Costa-Gavras fue en los años setenta del pasado siglo el rey del cine político: con Z, de 1969, ganó el Oscar a mejor película extranjera, y después vinieron La confesión, Estado de sitio…, y la consagración americana, ya en los ochenta, con Desaparecido. Después siguió haciendo obras comprometidas, con asuntos como el nazismo y sus consecuencias –La caja de música, Amén– y los desmanes del capitalismo más asilvestrado –Arcadia, El capital–. Ahora, ya nonagenario, se compromete con una causa muy diferente: la muerte digna.
El primer mérito de El último suspiro es atreverse a abordar de frente una cuestión que a todo el mundo le incomoda. El segundo mérito es hacerlo desdramatizando, dentro de lo posible, y tratando de dar una visión positiva, también dentro de lo posible (el margen, como comprenderán, es escaso). El principal defecto es que a ratos resulta demasiado didáctica.
El proyecto parte de un libro –no traducido al castellano, que yo sepa– titulado Le dernier souffle: Acompagner la fin de la vie, que firman al alimón el filósofo Regis Debray y el médico especializado en cuidados paliativos Claude Grange. A riesgo de desviarme del tema que nos ocupa, les refresco la memoria sobre Regis Debray, ese intelectual muy de izquierdas que se fue a luchar con el Che en Bolivia, se asustó a los cuatro días, tuvieron que evacuarlo de la selva y por el camino el ejército boliviano lo detuvo. Sometido a interrogatorios, siempre le acompañó la sospecha de que cantó, y con la información que dio, a los pocos meses el Che era un cadáver.

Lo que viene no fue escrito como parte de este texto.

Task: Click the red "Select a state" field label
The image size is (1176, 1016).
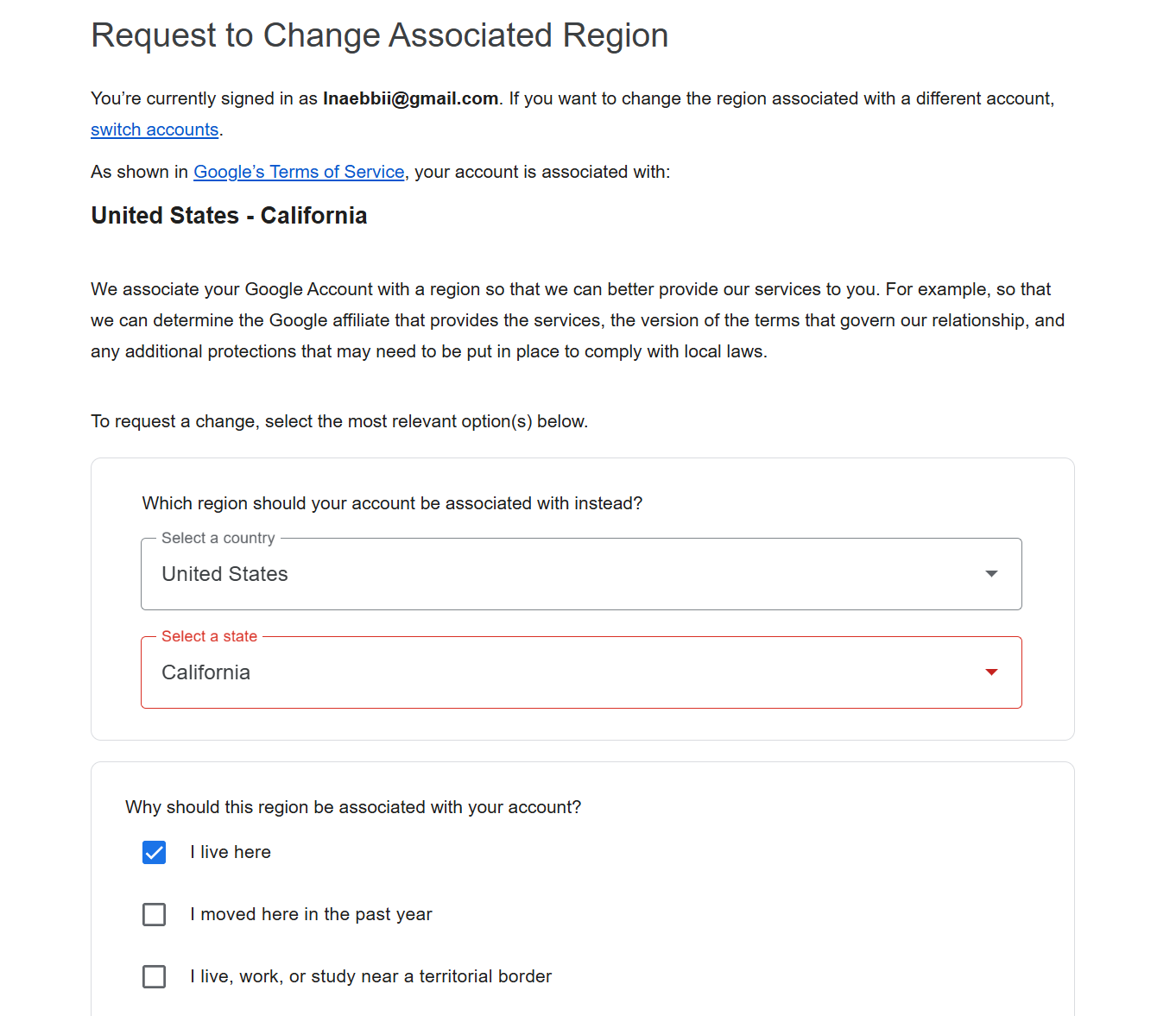Action: click(210, 636)
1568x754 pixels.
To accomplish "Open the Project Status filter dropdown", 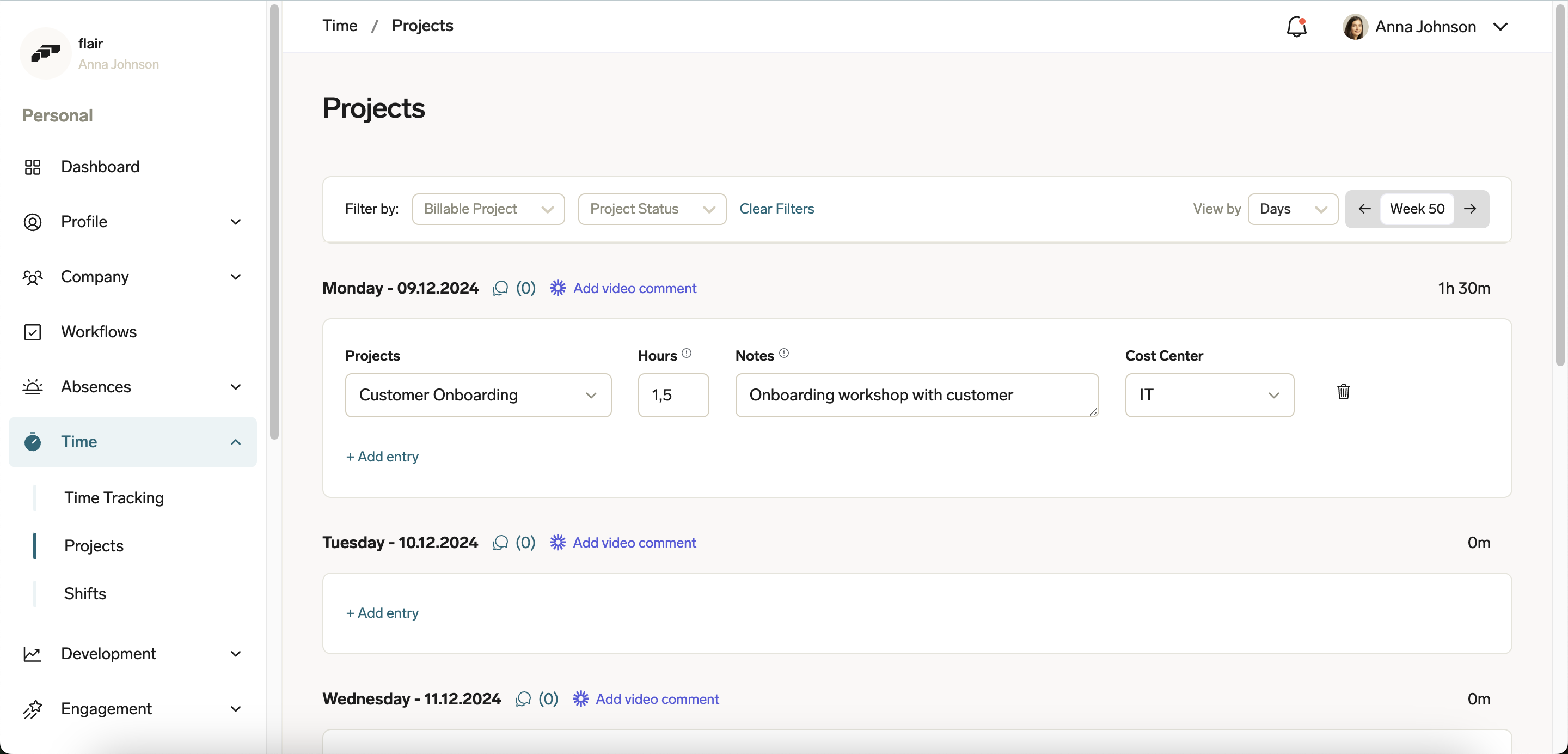I will [652, 209].
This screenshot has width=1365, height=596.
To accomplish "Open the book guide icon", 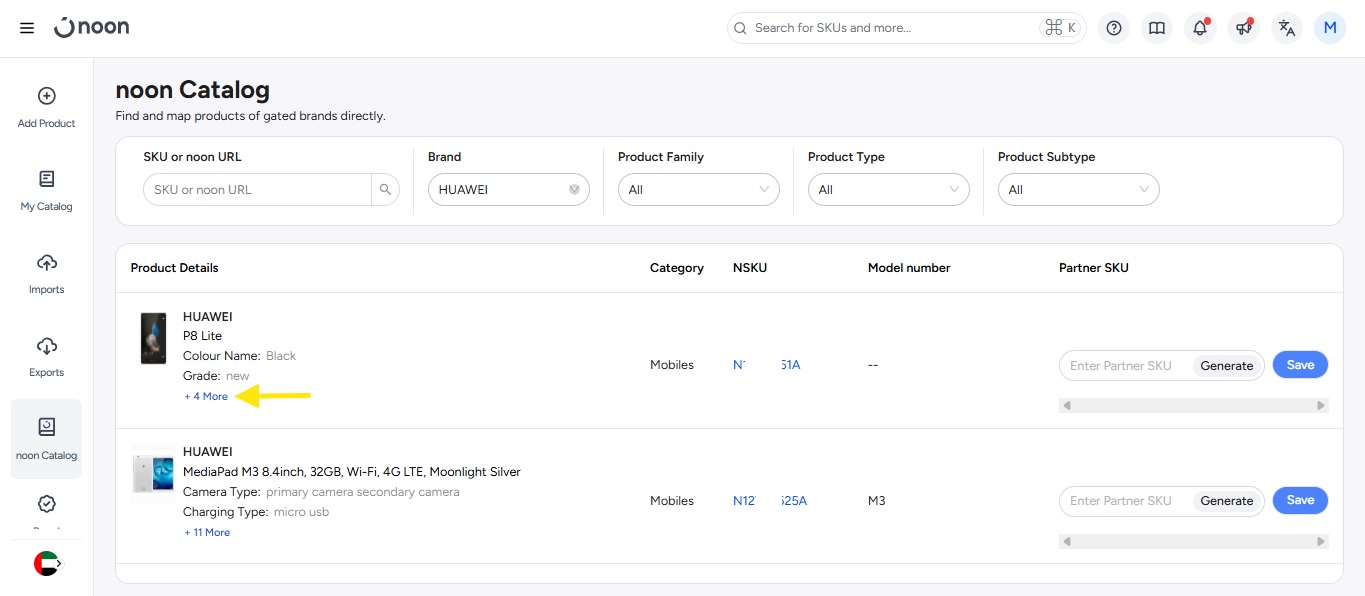I will (x=1157, y=28).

Es un ejemplo –hay unos cuantos más– de intelectual que juega a héroe de acción y acaba haciendo el ridículo. Gracias a la movilización de figurones firmantes de manifiestos, de su potentada familia y de la diplomacia francesa, pudo evitar una larga condena en Bolivia. Acabó como asesor de François Mitterrand, aquel presidente con complejo de emperador. Su hija, Laurence Debray, salió respondona y evocó su infancia como Hija de revolucionarios (Anagrama), en un jugoso libro que retrata una época (Laurence es además biógrafa del rey emérito Juan Carlos, sobre el que ha publicado varios libros).
Costa-Gavras y Debray compartieron ideales y épica expulsión de España a manos de la policía franquista, cuando fueron a Madrid a protestar contra las últimas penas de muerte dictadas por el régimen. Lo cuenta el cineasta en sus estupendas memorias, Ve adonde sea imposible llegar, de las que les hablé en estas páginas hace unos meses.

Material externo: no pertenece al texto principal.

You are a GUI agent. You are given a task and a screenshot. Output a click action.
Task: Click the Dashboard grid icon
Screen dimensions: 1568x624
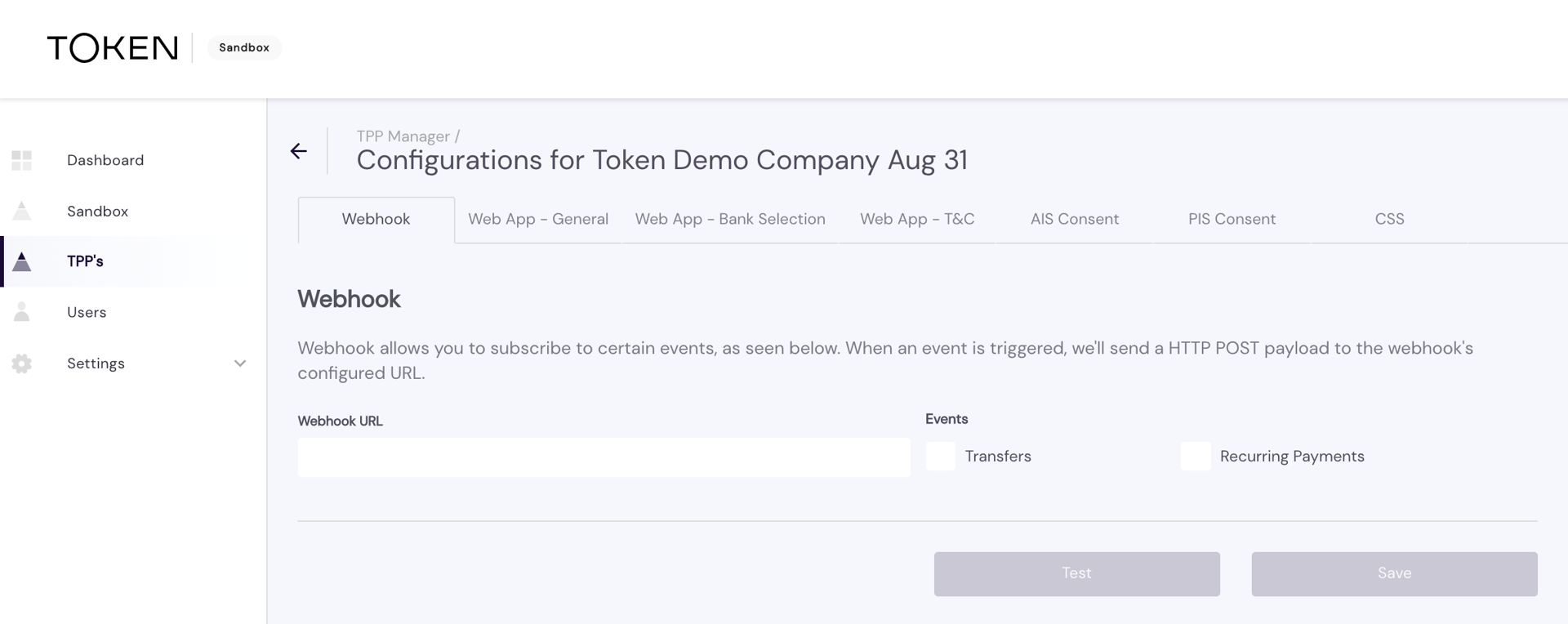point(22,160)
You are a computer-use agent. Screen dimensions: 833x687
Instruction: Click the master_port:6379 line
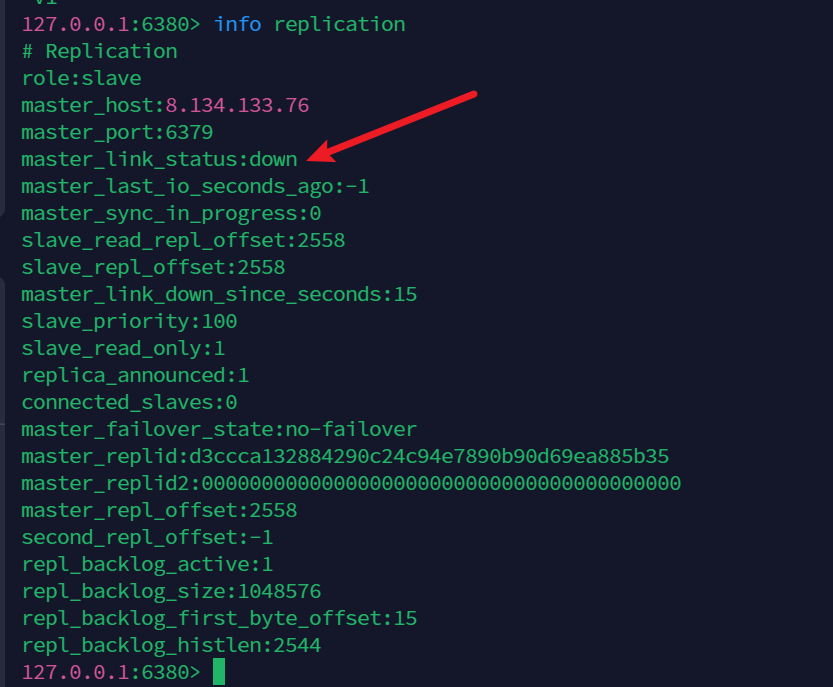coord(117,132)
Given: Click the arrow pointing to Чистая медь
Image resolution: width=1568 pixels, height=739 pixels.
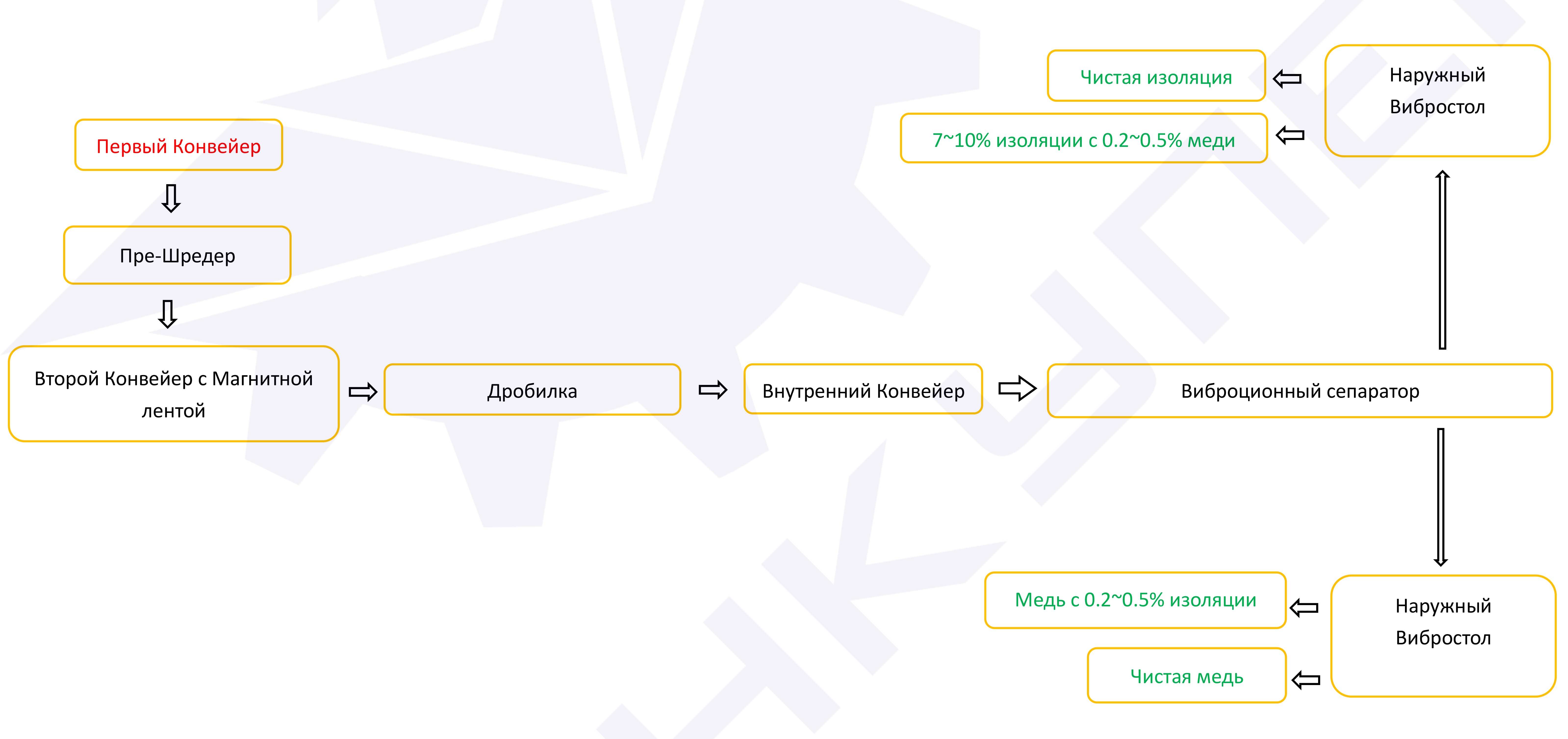Looking at the screenshot, I should (x=1305, y=679).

En 2023 Debray, que ya había explorado la vejez en algunos ensayos previos, se interesó por la figura del doctor Grange, que entendía los cuidados paliativos desde una perspectiva humanística y como un modo de ayudar a los pacientes a morir de forma digna. Lo que hace Costa-Gavras es convertir un ensayo que da voz a este médico no en un documental, sino en una película de ficción.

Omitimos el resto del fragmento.